Yes. The formula still works for obtuse triangles as long as the angle is the included angle between the two known sides and lies between 0 and 180 degrees. The sine of an obtuse angle is still positive, so the area remains positive.
Why does a 60 degree angle give the same area factor as 120 degrees?
Because sine has the identity sin(θ) = sin(180 degrees – θ). That means 60 degrees and 120 degrees have the same sine value, so with the same side lengths they produce the same area, even though the triangle shapes differ.
What units will the result use?
If your sides are entered in centimeters, the area is in square centimeters. If they are entered in feet, the area is in square feet. This calculator displays the selected unit automatically to reduce confusion.
Can I use decimals?
Absolutely.
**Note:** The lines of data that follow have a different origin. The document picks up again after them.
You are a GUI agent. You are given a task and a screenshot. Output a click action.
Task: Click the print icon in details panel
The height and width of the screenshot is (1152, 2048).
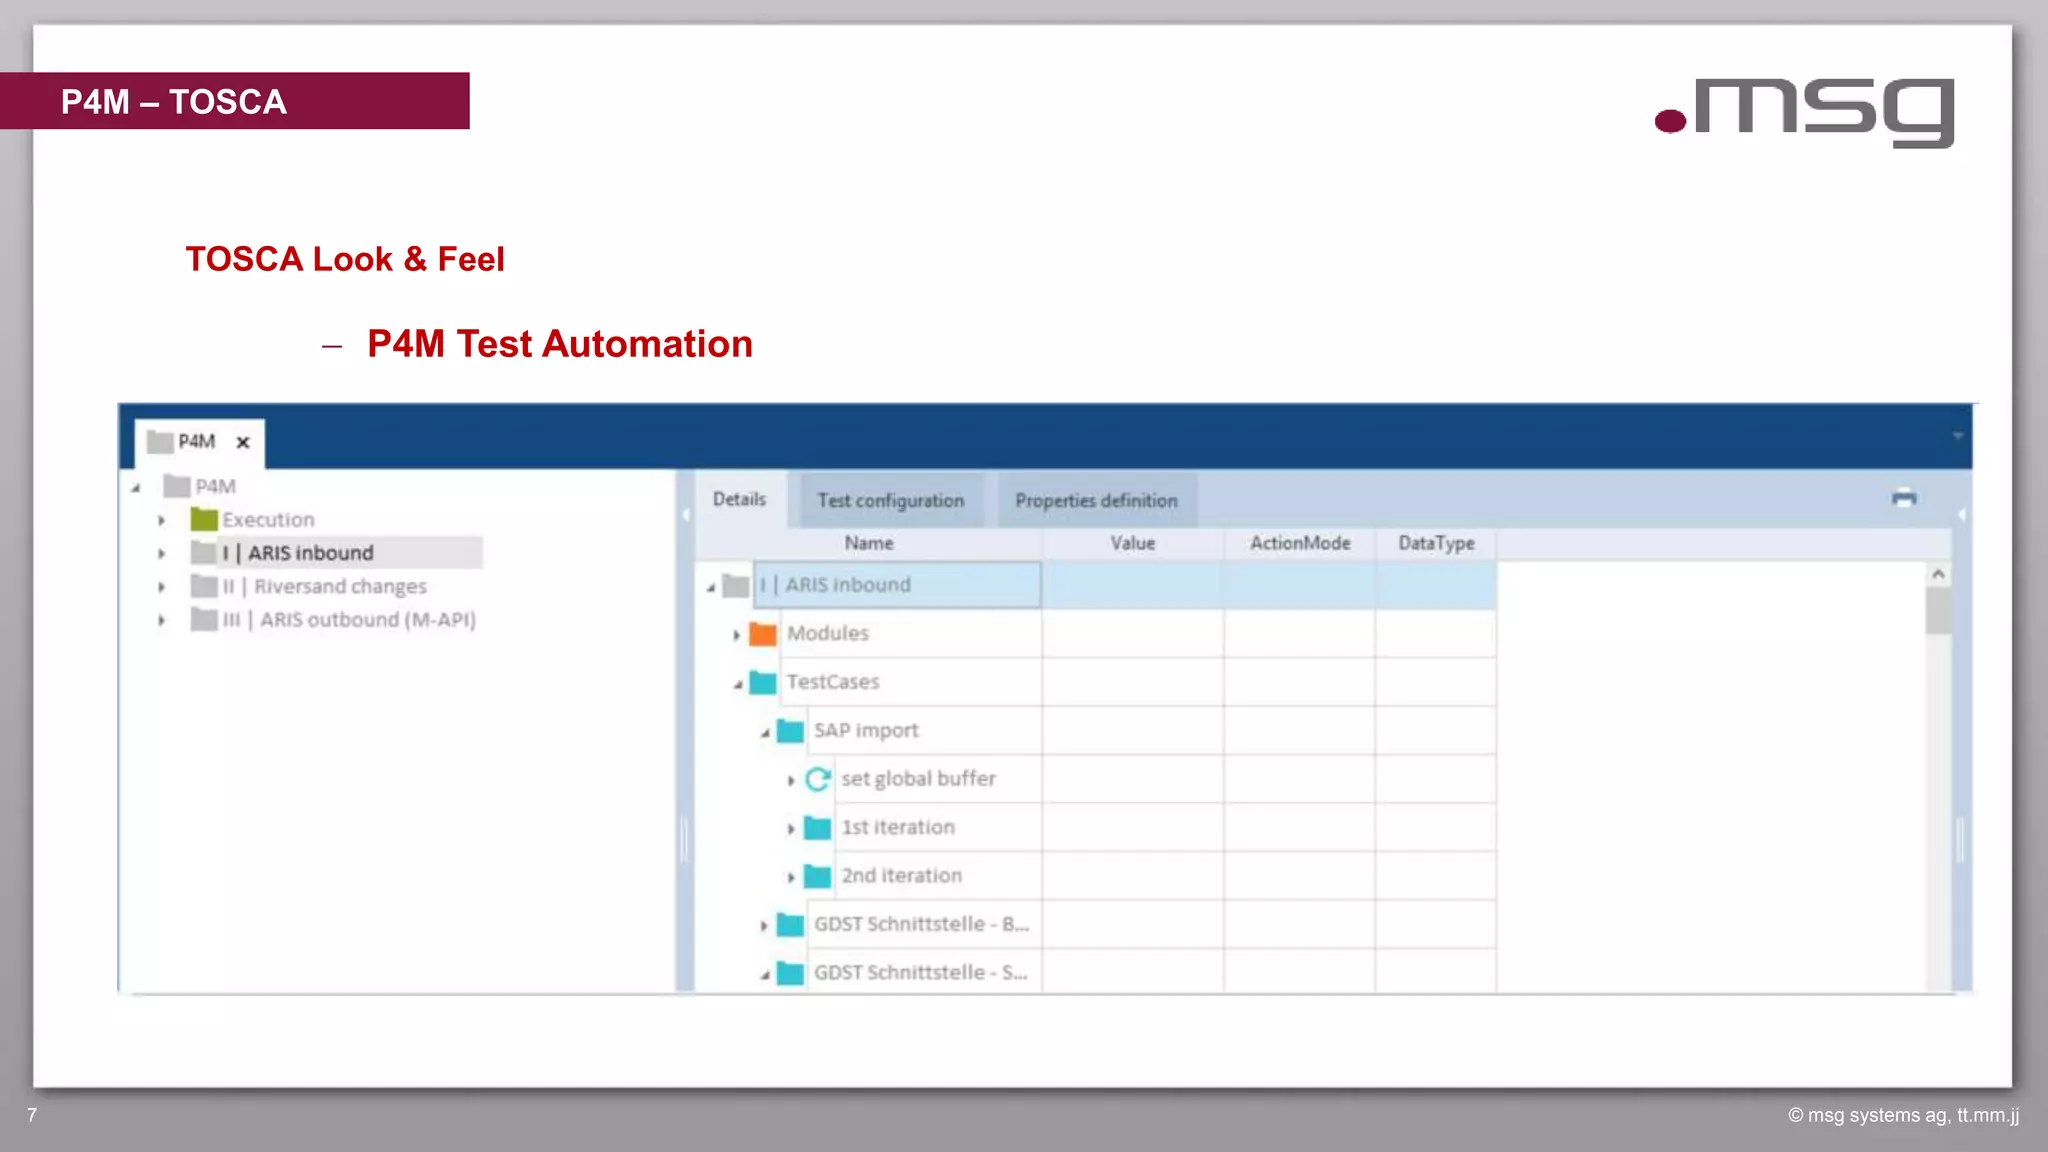[x=1904, y=498]
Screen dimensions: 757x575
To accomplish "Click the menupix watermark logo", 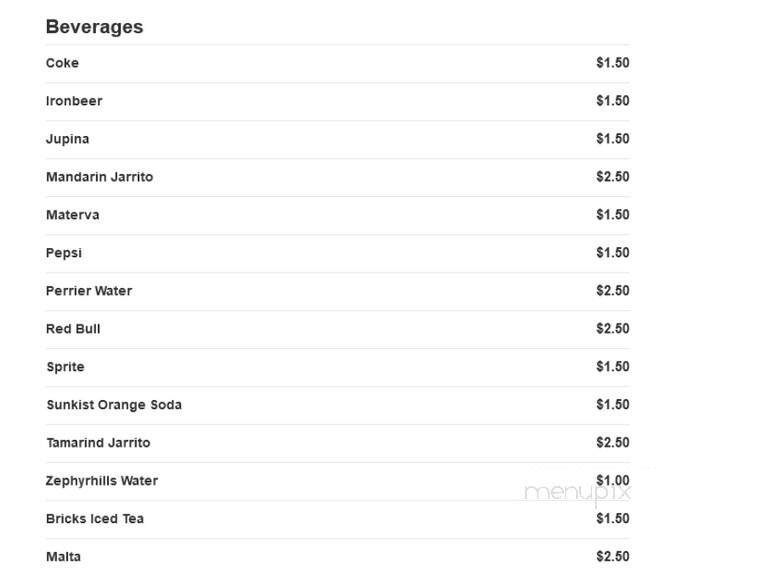I will click(x=578, y=492).
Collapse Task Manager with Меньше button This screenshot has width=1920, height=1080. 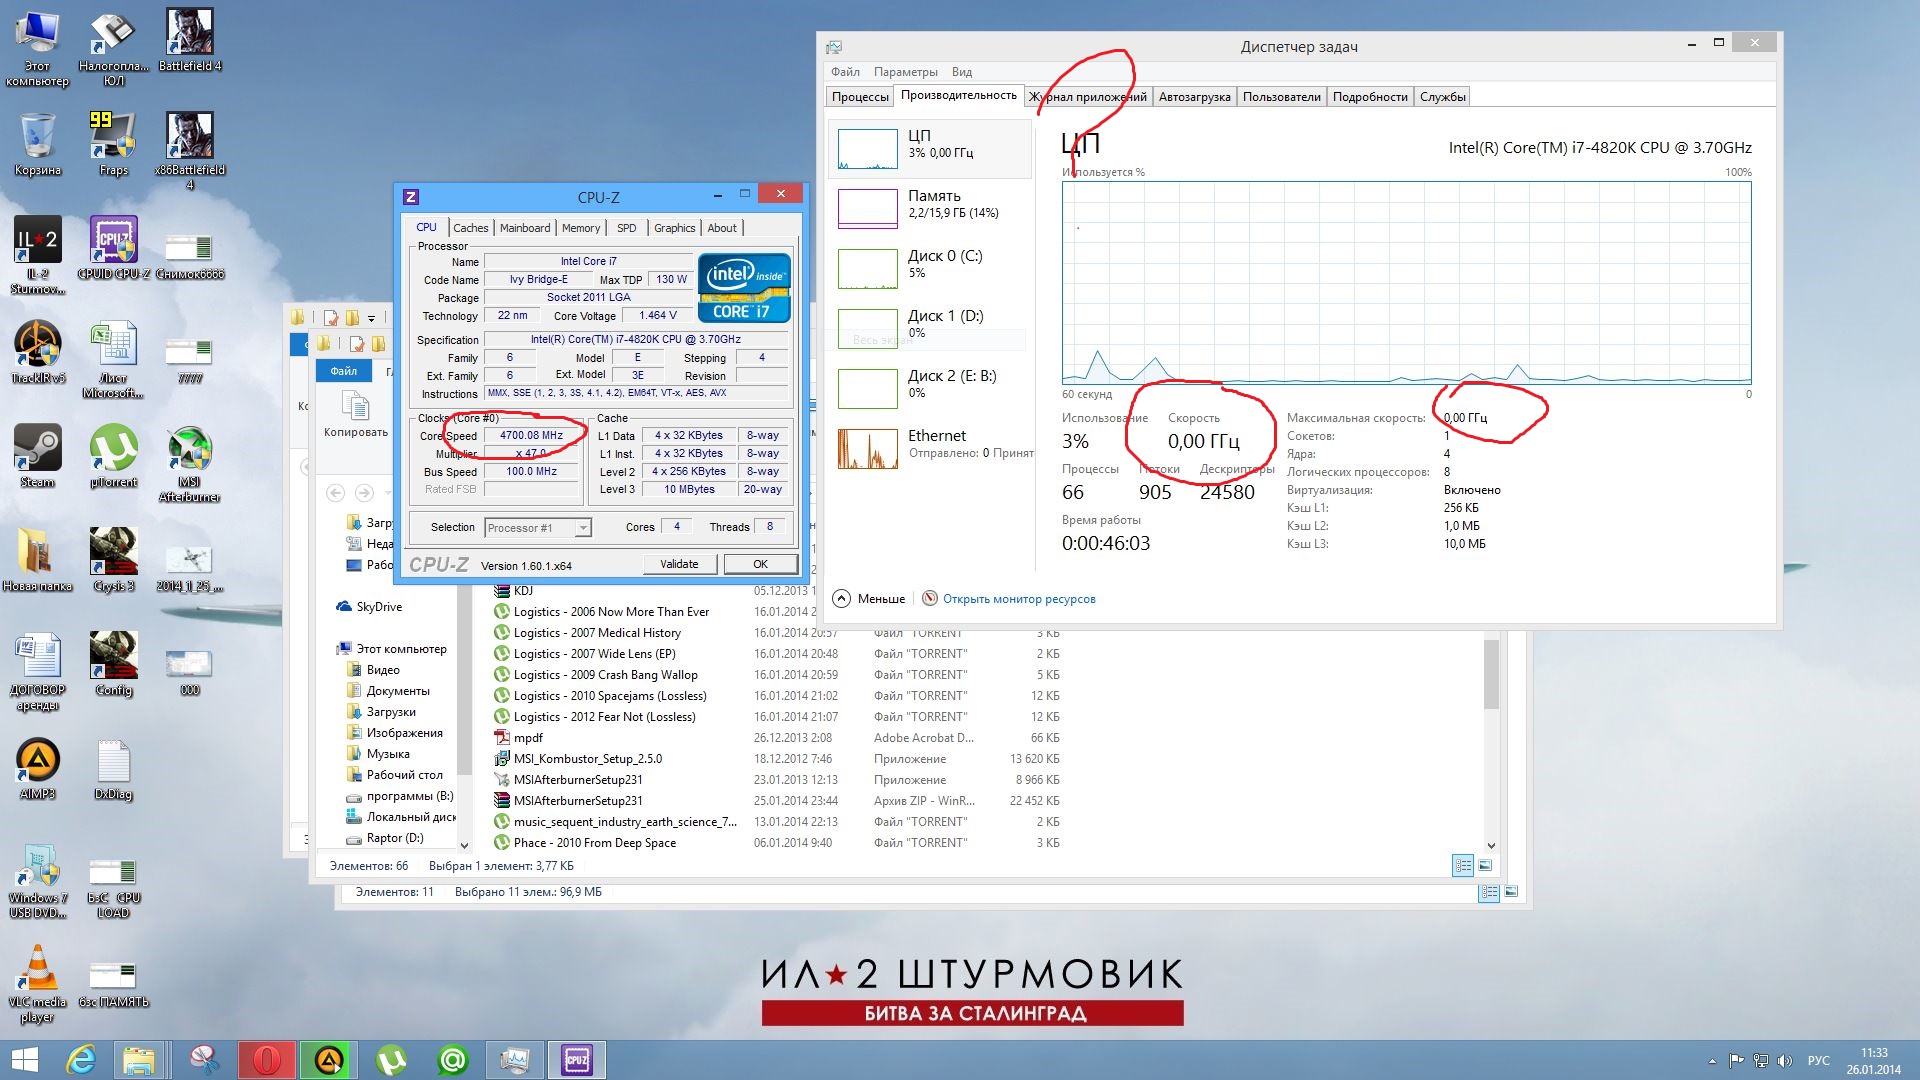[868, 599]
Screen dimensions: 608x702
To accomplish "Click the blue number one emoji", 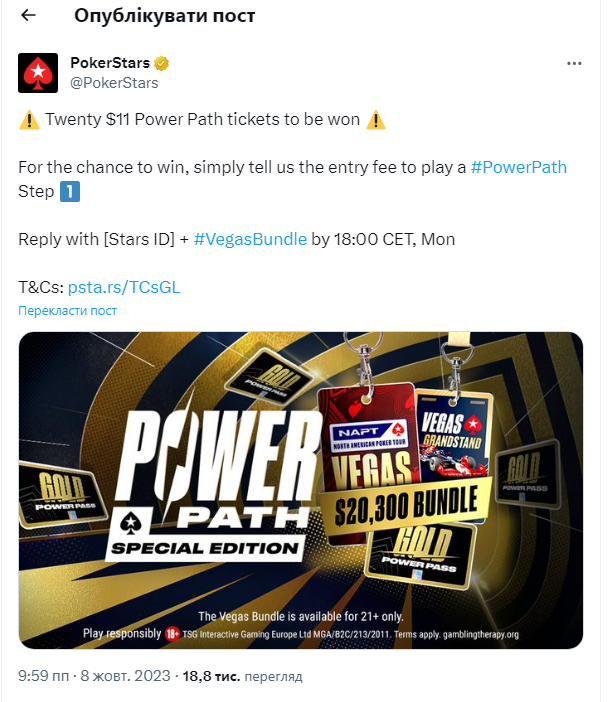I will tap(70, 192).
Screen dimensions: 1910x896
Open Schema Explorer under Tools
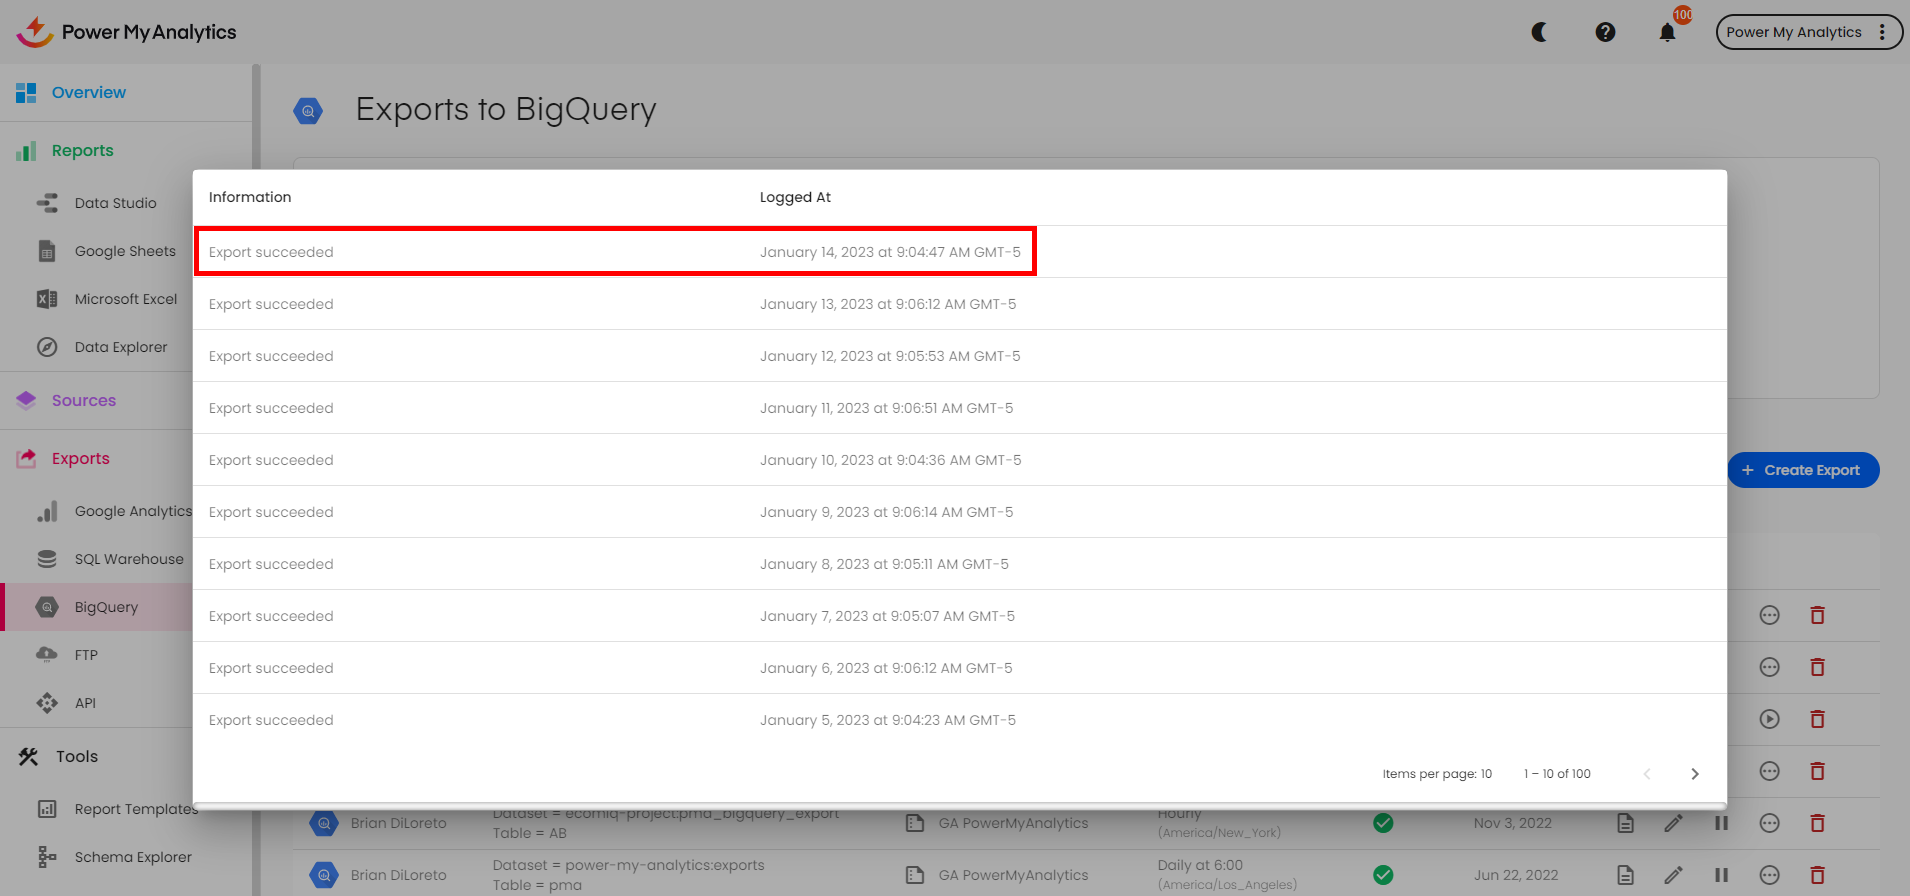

Decimals are common in real measurement work, and the calculator supports them for both sides and the angle.
Final takeaway
The area of triangle 2 sides 1 angle calculator provides one of the fastest and most reliable ways to compute triangle area when direct height data is unavailable. By combining the formula 1/2 × a × b × sin(C) with automatic validation, optional unit labeling, and a visual chart, it helps you move from raw measurements to confident results in seconds. Whether you are checking homework, estimating a roof panel, modeling a mechanical part, or validating survey geometry, this approach is efficient, mathematically sound, and easy to verify.